Directions for this task:
Repeat, line for line, the entries printed below.

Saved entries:
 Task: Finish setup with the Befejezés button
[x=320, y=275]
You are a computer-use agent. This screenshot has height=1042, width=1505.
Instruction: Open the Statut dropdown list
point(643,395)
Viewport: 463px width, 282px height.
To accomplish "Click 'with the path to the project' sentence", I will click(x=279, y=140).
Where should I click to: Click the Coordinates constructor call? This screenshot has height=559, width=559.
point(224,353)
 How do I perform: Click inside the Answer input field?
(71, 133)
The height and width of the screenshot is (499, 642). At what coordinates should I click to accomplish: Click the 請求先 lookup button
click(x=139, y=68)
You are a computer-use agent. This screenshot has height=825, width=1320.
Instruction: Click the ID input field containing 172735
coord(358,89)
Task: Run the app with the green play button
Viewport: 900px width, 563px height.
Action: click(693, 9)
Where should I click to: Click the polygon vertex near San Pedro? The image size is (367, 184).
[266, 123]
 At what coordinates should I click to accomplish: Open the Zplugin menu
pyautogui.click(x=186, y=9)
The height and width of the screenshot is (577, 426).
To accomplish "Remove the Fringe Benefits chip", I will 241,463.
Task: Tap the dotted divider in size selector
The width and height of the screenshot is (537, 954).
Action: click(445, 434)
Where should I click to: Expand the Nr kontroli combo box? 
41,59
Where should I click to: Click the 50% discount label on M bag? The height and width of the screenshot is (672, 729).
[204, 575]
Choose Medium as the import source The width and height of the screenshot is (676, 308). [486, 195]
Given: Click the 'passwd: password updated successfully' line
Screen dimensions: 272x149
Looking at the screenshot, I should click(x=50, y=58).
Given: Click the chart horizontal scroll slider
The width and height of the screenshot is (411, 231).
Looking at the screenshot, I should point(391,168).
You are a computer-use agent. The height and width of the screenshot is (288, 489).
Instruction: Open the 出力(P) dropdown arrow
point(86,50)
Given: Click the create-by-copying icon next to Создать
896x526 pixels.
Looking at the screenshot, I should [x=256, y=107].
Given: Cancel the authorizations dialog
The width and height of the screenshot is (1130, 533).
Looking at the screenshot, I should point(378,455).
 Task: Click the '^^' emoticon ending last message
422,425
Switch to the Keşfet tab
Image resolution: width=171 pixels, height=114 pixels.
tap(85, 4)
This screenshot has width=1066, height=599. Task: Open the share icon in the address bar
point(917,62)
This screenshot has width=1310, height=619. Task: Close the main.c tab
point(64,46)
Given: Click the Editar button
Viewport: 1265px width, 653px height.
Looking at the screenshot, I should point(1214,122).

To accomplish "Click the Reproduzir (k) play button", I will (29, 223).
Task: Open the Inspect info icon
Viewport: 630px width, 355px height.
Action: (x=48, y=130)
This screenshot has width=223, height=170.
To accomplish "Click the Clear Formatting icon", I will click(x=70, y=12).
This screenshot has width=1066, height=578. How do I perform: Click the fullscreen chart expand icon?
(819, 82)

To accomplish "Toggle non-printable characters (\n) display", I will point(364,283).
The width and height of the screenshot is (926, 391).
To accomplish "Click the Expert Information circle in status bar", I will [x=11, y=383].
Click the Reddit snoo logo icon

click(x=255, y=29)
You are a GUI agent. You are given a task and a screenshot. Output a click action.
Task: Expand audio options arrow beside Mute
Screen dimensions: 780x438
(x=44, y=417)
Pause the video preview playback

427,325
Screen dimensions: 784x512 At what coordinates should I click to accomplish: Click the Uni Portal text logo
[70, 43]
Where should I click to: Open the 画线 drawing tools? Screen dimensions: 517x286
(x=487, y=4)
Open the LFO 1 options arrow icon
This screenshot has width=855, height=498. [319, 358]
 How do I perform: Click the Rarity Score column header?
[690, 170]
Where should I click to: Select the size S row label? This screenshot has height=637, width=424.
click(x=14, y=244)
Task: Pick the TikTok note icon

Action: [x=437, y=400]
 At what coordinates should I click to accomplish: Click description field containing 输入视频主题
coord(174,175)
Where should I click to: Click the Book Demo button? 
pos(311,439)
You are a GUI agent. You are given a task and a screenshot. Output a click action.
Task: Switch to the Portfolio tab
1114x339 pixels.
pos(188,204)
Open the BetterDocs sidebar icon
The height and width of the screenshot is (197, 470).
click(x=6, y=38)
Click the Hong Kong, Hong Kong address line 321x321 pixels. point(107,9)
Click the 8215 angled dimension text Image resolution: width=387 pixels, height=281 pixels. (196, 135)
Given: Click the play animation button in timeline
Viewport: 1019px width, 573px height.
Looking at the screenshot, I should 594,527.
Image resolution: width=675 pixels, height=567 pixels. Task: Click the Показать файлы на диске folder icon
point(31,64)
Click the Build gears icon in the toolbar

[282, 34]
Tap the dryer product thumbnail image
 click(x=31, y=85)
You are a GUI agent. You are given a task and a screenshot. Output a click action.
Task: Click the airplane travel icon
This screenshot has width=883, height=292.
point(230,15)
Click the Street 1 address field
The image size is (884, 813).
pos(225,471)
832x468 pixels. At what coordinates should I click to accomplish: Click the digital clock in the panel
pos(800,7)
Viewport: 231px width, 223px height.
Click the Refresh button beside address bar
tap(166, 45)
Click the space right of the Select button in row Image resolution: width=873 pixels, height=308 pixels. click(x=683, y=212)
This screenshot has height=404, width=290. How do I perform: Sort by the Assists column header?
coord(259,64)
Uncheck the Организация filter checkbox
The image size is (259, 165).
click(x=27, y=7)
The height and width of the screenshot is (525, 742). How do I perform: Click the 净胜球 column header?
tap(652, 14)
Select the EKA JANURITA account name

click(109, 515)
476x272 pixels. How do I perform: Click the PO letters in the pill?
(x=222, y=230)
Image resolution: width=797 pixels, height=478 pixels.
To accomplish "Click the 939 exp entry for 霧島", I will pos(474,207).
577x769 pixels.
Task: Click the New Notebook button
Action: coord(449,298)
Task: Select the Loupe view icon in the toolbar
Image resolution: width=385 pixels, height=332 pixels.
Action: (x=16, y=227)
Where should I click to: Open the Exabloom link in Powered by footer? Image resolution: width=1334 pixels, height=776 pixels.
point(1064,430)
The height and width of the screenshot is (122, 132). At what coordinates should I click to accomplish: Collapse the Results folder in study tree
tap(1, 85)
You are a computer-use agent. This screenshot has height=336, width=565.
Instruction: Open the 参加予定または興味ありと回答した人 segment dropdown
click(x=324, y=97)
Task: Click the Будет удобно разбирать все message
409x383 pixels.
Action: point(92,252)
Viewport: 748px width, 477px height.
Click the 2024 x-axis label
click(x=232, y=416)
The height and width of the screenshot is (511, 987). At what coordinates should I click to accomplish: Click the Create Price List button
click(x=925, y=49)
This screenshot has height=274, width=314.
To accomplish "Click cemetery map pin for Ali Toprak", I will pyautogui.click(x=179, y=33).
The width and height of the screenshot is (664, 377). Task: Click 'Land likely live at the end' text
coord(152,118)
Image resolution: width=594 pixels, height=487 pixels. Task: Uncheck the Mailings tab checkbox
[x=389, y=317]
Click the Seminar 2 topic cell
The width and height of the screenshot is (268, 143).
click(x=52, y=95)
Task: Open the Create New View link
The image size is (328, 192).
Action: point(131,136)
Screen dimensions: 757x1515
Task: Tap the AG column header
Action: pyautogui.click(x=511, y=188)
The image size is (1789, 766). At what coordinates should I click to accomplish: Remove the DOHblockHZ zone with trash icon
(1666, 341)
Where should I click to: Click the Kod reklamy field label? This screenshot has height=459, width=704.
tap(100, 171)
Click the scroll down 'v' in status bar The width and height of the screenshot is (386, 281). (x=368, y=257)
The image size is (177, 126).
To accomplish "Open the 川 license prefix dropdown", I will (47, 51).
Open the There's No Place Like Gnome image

Exercise answer:
 Task: Finish setup with the Befejezés button
[x=320, y=275]
You are a computer-use agent. This screenshot has height=1042, width=1505.
Instruction: Open the Statut dropdown list
point(643,395)
Viewport: 463px width, 282px height.
To accomplish "Click 'with the path to the project' sentence", I will click(x=279, y=140).
Where should I click to: Click the Coordinates constructor call? This screenshot has height=559, width=559.
point(224,353)
 How do I perform: Click inside the Answer input field?
(71, 133)
The height and width of the screenshot is (499, 642). At what coordinates should I click to accomplish: Click the 請求先 lookup button
click(x=139, y=68)
You are a computer-use agent. This screenshot has height=825, width=1320.
Instruction: Click the ID input field containing 172735
coord(358,89)
Task: Run the app with the green play button
Viewport: 900px width, 563px height.
Action: click(693, 9)
Where should I click to: Click the polygon vertex near San Pedro? The image size is (367, 184).
[266, 123]
 At what coordinates should I click to accomplish: Open the Zplugin menu
pyautogui.click(x=186, y=9)
The height and width of the screenshot is (577, 426).
To accomplish "Remove the Fringe Benefits chip", I will 241,463.
Task: Tap the dotted divider in size selector
The width and height of the screenshot is (537, 954).
Action: click(445, 434)
Where should I click to: Expand the Nr kontroli combo box? 
41,59
Where should I click to: Click the 50% discount label on M bag? The height and width of the screenshot is (672, 729).
[204, 575]
Choose Medium as the import source The width and height of the screenshot is (676, 308). [486, 195]
Given: Click the 'passwd: password updated successfully' line
Screen dimensions: 272x149
Looking at the screenshot, I should click(x=50, y=58).
Given: Click the chart horizontal scroll slider
The width and height of the screenshot is (411, 231).
Looking at the screenshot, I should point(391,168).
You are a computer-use agent. The height and width of the screenshot is (288, 489).
Instruction: Open the 出力(P) dropdown arrow
point(86,50)
Given: Click the create-by-copying icon next to Создать
896x526 pixels.
Looking at the screenshot, I should [x=256, y=107].
Given: Cancel the authorizations dialog
The width and height of the screenshot is (1130, 533).
Looking at the screenshot, I should point(378,455).
 Task: Click the '^^' emoticon ending last message
422,425
Switch to the Keşfet tab
Image resolution: width=171 pixels, height=114 pixels.
tap(85, 4)
This screenshot has width=1066, height=599. Task: Open the share icon in the address bar
point(917,62)
This screenshot has width=1310, height=619. Task: Close the main.c tab
point(64,46)
Given: Click the Editar button
Viewport: 1265px width, 653px height.
Looking at the screenshot, I should point(1214,122).

To accomplish "Click the Reproduzir (k) play button", I will (29, 223).
Task: Open the Inspect info icon
Viewport: 630px width, 355px height.
Action: (x=48, y=130)
This screenshot has width=223, height=170.
To accomplish "Click the Clear Formatting icon", I will click(x=70, y=12).
This screenshot has width=1066, height=578. How do I perform: Click the fullscreen chart expand icon?
(819, 82)

To accomplish "Toggle non-printable characters (\n) display", I will point(364,283).
The width and height of the screenshot is (926, 391).
To accomplish "Click the Expert Information circle in status bar", I will [x=11, y=383].
Click the Reddit snoo logo icon

click(x=255, y=29)
You are a GUI agent. You are given a task and a screenshot. Output a click action.
Task: Expand audio options arrow beside Mute
Screen dimensions: 780x438
(x=44, y=417)
Pause the video preview playback

427,325
Screen dimensions: 784x512 At what coordinates should I click to accomplish: Click the Uni Portal text logo
[70, 43]
Where should I click to: Open the 画线 drawing tools? Screen dimensions: 517x286
(x=487, y=4)
Open the LFO 1 options arrow icon
This screenshot has width=855, height=498. [319, 358]
 How do I perform: Click the Rarity Score column header?
[690, 170]
Where should I click to: Select the size S row label? This screenshot has height=637, width=424.
click(x=14, y=244)
Task: Pick the TikTok note icon

Action: [x=437, y=400]
 At what coordinates should I click to accomplish: Click description field containing 输入视频主题
coord(174,175)
Where should I click to: Click the Book Demo button? 
pos(311,439)
You are a GUI agent. You are given a task and a screenshot. Output a click action.
Task: Switch to the Portfolio tab
1114x339 pixels.
pos(188,204)
Open the BetterDocs sidebar icon
The height and width of the screenshot is (197, 470).
click(x=6, y=38)
Click the Hong Kong, Hong Kong address line 321x321 pixels. point(107,9)
Click the 8215 angled dimension text Image resolution: width=387 pixels, height=281 pixels. (196, 135)
Given: Click the play animation button in timeline
Viewport: 1019px width, 573px height.
Looking at the screenshot, I should 594,527.
Image resolution: width=675 pixels, height=567 pixels. Task: Click the Показать файлы на диске folder icon
point(31,64)
Click the Build gears icon in the toolbar

[282, 34]
Tap the dryer product thumbnail image
 click(x=31, y=85)
You are a GUI agent. You are given a task and a screenshot. Output a click action.
Task: Click the airplane travel icon
This screenshot has width=883, height=292.
point(230,15)
Click the Street 1 address field
The image size is (884, 813).
pos(225,471)
832x468 pixels. At what coordinates should I click to accomplish: Click the digital clock in the panel
pos(800,7)
Viewport: 231px width, 223px height.
Click the Refresh button beside address bar
tap(166, 45)
Click the space right of the Select button in row Image resolution: width=873 pixels, height=308 pixels. click(x=683, y=212)
This screenshot has height=404, width=290. How do I perform: Sort by the Assists column header?
coord(259,64)
Uncheck the Организация filter checkbox
The image size is (259, 165).
click(x=27, y=7)
The height and width of the screenshot is (525, 742). How do I perform: Click the 净胜球 column header?
tap(652, 14)
Select the EKA JANURITA account name

click(109, 515)
476x272 pixels. How do I perform: Click the PO letters in the pill?
(x=222, y=230)
Image resolution: width=797 pixels, height=478 pixels.
To accomplish "Click the 939 exp entry for 霧島", I will pos(474,207).
577x769 pixels.
Task: Click the New Notebook button
Action: coord(449,298)
Task: Select the Loupe view icon in the toolbar
Image resolution: width=385 pixels, height=332 pixels.
Action: (x=16, y=227)
Where should I click to: Open the Exabloom link in Powered by footer? Image resolution: width=1334 pixels, height=776 pixels.
point(1064,430)
The height and width of the screenshot is (122, 132). At what coordinates should I click to accomplish: Collapse the Results folder in study tree
tap(1, 85)
You are a computer-use agent. This screenshot has height=336, width=565.
Instruction: Open the 参加予定または興味ありと回答した人 segment dropdown
click(x=324, y=97)
Task: Click the Будет удобно разбирать все message
409x383 pixels.
Action: point(92,252)
Viewport: 748px width, 477px height.
Click the 2024 x-axis label
click(x=232, y=416)
The height and width of the screenshot is (511, 987). At what coordinates should I click to accomplish: Click the Create Price List button
click(x=925, y=49)
This screenshot has height=274, width=314.
To accomplish "Click cemetery map pin for Ali Toprak", I will pyautogui.click(x=179, y=33).
The width and height of the screenshot is (664, 377). Task: Click 'Land likely live at the end' text
coord(152,118)
Image resolution: width=594 pixels, height=487 pixels. Task: Uncheck the Mailings tab checkbox
[x=389, y=317]
Click the Seminar 2 topic cell
The width and height of the screenshot is (268, 143).
click(x=52, y=95)
Task: Open the Create New View link
The image size is (328, 192).
Action: point(131,136)
Screen dimensions: 757x1515
Task: Tap the AG column header
Action: pyautogui.click(x=511, y=188)
The image size is (1789, 766). At what coordinates should I click to accomplish: Remove the DOHblockHZ zone with trash icon
(1666, 341)
Where should I click to: Click the Kod reklamy field label? This screenshot has height=459, width=704.
tap(100, 171)
Click the scroll down 'v' in status bar The width and height of the screenshot is (386, 281). (x=368, y=257)
The image size is (177, 126).
To accomplish "Open the 川 license prefix dropdown", I will (47, 51).
Open the There's No Place Like Gnome image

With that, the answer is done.